[[ RECORDS FOR THIS TASK open ]]

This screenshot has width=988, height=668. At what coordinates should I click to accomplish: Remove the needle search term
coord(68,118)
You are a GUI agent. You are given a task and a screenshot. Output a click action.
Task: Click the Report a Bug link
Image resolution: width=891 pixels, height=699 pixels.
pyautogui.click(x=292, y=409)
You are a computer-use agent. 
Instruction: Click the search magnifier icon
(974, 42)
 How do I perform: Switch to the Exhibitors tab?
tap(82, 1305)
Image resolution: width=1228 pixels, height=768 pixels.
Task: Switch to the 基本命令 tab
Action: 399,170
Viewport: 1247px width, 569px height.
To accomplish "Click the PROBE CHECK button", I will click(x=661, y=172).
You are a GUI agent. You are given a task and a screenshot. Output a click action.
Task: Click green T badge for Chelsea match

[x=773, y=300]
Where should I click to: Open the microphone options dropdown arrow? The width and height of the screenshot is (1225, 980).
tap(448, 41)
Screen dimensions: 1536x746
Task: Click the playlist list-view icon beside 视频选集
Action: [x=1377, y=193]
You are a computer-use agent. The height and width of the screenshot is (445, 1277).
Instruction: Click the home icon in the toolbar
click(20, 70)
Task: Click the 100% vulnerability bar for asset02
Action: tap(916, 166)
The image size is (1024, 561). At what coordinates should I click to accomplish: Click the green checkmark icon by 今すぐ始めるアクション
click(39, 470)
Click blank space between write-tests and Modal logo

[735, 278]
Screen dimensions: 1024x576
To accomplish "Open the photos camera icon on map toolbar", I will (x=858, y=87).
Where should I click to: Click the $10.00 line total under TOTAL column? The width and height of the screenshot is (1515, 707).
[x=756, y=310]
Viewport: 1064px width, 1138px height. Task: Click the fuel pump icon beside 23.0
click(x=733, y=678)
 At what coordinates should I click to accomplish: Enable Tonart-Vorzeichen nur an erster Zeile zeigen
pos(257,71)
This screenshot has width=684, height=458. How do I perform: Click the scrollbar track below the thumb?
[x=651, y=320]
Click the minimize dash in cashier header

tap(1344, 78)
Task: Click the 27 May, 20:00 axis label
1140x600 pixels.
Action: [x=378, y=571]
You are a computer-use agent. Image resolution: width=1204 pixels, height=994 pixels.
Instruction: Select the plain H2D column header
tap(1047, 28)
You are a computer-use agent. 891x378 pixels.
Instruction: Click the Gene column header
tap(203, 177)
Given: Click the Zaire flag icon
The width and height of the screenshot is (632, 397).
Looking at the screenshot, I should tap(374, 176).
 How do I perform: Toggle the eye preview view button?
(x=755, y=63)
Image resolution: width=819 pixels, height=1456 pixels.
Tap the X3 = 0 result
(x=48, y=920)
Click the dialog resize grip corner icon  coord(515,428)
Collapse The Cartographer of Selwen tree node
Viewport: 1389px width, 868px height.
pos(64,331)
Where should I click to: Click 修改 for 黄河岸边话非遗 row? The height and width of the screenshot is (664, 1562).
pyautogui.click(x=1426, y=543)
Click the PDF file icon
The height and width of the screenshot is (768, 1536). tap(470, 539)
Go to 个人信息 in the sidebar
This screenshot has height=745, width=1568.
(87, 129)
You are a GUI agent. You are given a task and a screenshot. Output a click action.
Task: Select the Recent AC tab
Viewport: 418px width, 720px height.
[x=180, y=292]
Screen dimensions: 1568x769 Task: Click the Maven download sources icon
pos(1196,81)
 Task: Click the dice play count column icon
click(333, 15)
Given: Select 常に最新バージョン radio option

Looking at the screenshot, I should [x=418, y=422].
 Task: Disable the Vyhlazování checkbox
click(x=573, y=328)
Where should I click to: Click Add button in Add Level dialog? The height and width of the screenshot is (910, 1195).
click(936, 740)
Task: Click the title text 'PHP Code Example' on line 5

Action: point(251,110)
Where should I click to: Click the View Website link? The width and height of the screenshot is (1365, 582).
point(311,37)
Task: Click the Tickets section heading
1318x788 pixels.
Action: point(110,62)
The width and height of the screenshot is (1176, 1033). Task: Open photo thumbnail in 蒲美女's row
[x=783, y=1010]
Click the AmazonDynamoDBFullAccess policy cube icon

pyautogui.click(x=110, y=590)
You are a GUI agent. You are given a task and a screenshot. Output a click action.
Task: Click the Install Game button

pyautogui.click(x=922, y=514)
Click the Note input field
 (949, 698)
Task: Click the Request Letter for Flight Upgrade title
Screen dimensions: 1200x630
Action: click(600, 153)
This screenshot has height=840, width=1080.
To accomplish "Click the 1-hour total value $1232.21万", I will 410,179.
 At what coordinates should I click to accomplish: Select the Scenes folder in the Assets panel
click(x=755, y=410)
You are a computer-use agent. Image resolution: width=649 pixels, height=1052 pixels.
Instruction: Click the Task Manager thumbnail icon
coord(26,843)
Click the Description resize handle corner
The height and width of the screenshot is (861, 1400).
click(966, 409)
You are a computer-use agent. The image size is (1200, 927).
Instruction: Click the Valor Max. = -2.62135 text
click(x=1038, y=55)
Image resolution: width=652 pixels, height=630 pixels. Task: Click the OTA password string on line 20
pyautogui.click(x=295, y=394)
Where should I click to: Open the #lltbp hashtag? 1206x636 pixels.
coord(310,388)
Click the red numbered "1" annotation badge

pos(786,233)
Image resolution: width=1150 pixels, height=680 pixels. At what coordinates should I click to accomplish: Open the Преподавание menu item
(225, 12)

[[ RECORDS FOR THIS TASK closed ]]

ACTIVITY
Take the records above and write each one out again exactly.

ANSWER BOX
This screenshot has width=988, height=668. At what coordinates should I click to accomplish: Remove the needle search term
coord(68,118)
You are a GUI agent. You are given a task and a screenshot. Output a click action.
Task: Click the Report a Bug link
Image resolution: width=891 pixels, height=699 pixels.
pyautogui.click(x=292, y=409)
You are a computer-use agent. 
Instruction: Click the search magnifier icon
(974, 42)
 How do I perform: Switch to the Exhibitors tab?
tap(82, 1305)
Image resolution: width=1228 pixels, height=768 pixels.
Task: Switch to the 基本命令 tab
Action: 399,170
Viewport: 1247px width, 569px height.
To accomplish "Click the PROBE CHECK button", I will click(x=661, y=172).
You are a GUI agent. You are given a task and a screenshot. Output a click action.
Task: Click green T badge for Chelsea match

[x=773, y=300]
Where should I click to: Open the microphone options dropdown arrow? The width and height of the screenshot is (1225, 980).
tap(448, 41)
Screen dimensions: 1536x746
Task: Click the playlist list-view icon beside 视频选集
Action: [x=1377, y=193]
You are a computer-use agent. The height and width of the screenshot is (445, 1277).
Instruction: Click the home icon in the toolbar
click(20, 70)
Task: Click the 100% vulnerability bar for asset02
Action: tap(916, 166)
The image size is (1024, 561). At what coordinates should I click to accomplish: Click the green checkmark icon by 今すぐ始めるアクション
click(39, 470)
Click blank space between write-tests and Modal logo

[735, 278]
Screen dimensions: 1024x576
To accomplish "Open the photos camera icon on map toolbar", I will (x=858, y=87).
Where should I click to: Click the $10.00 line total under TOTAL column? The width and height of the screenshot is (1515, 707).
[x=756, y=310]
Viewport: 1064px width, 1138px height. Task: Click the fuel pump icon beside 23.0
click(x=733, y=678)
 At what coordinates should I click to accomplish: Enable Tonart-Vorzeichen nur an erster Zeile zeigen
pos(257,71)
This screenshot has width=684, height=458. How do I perform: Click the scrollbar track below the thumb?
[x=651, y=320]
Click the minimize dash in cashier header

tap(1344, 78)
Task: Click the 27 May, 20:00 axis label
1140x600 pixels.
Action: [x=378, y=571]
You are a computer-use agent. Image resolution: width=1204 pixels, height=994 pixels.
Instruction: Select the plain H2D column header
tap(1047, 28)
You are a computer-use agent. 891x378 pixels.
Instruction: Click the Gene column header
tap(203, 177)
Given: Click the Zaire flag icon
The width and height of the screenshot is (632, 397).
Looking at the screenshot, I should tap(374, 176).
 How do I perform: Toggle the eye preview view button?
(x=755, y=63)
Image resolution: width=819 pixels, height=1456 pixels.
Tap the X3 = 0 result
(x=48, y=920)
Click the dialog resize grip corner icon  coord(515,428)
Collapse The Cartographer of Selwen tree node
Viewport: 1389px width, 868px height.
pos(64,331)
Where should I click to: Click 修改 for 黄河岸边话非遗 row? The height and width of the screenshot is (664, 1562).
pyautogui.click(x=1426, y=543)
Click the PDF file icon
The height and width of the screenshot is (768, 1536). tap(470, 539)
Go to 个人信息 in the sidebar
This screenshot has height=745, width=1568.
(87, 129)
You are a GUI agent. You are given a task and a screenshot. Output a click action.
Task: Select the Recent AC tab
Viewport: 418px width, 720px height.
[x=180, y=292]
Screen dimensions: 1568x769 Task: Click the Maven download sources icon
pos(1196,81)
 Task: Click the dice play count column icon
click(333, 15)
Given: Select 常に最新バージョン radio option

Looking at the screenshot, I should [x=418, y=422].
 Task: Disable the Vyhlazování checkbox
click(x=573, y=328)
Where should I click to: Click Add button in Add Level dialog? The height and width of the screenshot is (910, 1195).
click(936, 740)
Task: Click the title text 'PHP Code Example' on line 5

Action: point(251,110)
Where should I click to: Click the View Website link? The width and height of the screenshot is (1365, 582).
point(311,37)
Task: Click the Tickets section heading
1318x788 pixels.
Action: point(110,62)
The width and height of the screenshot is (1176, 1033). Task: Open photo thumbnail in 蒲美女's row
[x=783, y=1010]
Click the AmazonDynamoDBFullAccess policy cube icon

pyautogui.click(x=110, y=590)
You are a GUI agent. You are given a task and a screenshot. Output a click action.
Task: Click the Install Game button

pyautogui.click(x=922, y=514)
Click the Note input field
 (949, 698)
Task: Click the Request Letter for Flight Upgrade title
Screen dimensions: 1200x630
Action: click(600, 153)
This screenshot has height=840, width=1080.
To accomplish "Click the 1-hour total value $1232.21万", I will 410,179.
 At what coordinates should I click to accomplish: Select the Scenes folder in the Assets panel
click(x=755, y=410)
You are a computer-use agent. Image resolution: width=649 pixels, height=1052 pixels.
Instruction: Click the Task Manager thumbnail icon
coord(26,843)
Click the Description resize handle corner
The height and width of the screenshot is (861, 1400).
click(966, 409)
You are a computer-use agent. The image size is (1200, 927).
Instruction: Click the Valor Max. = -2.62135 text
click(x=1038, y=55)
Image resolution: width=652 pixels, height=630 pixels. Task: Click the OTA password string on line 20
pyautogui.click(x=295, y=394)
Where should I click to: Open the #lltbp hashtag? 1206x636 pixels.
coord(310,388)
Click the red numbered "1" annotation badge

pos(786,233)
Image resolution: width=1150 pixels, height=680 pixels. At what coordinates should I click to accomplish: Open the Преподавание menu item
(225, 12)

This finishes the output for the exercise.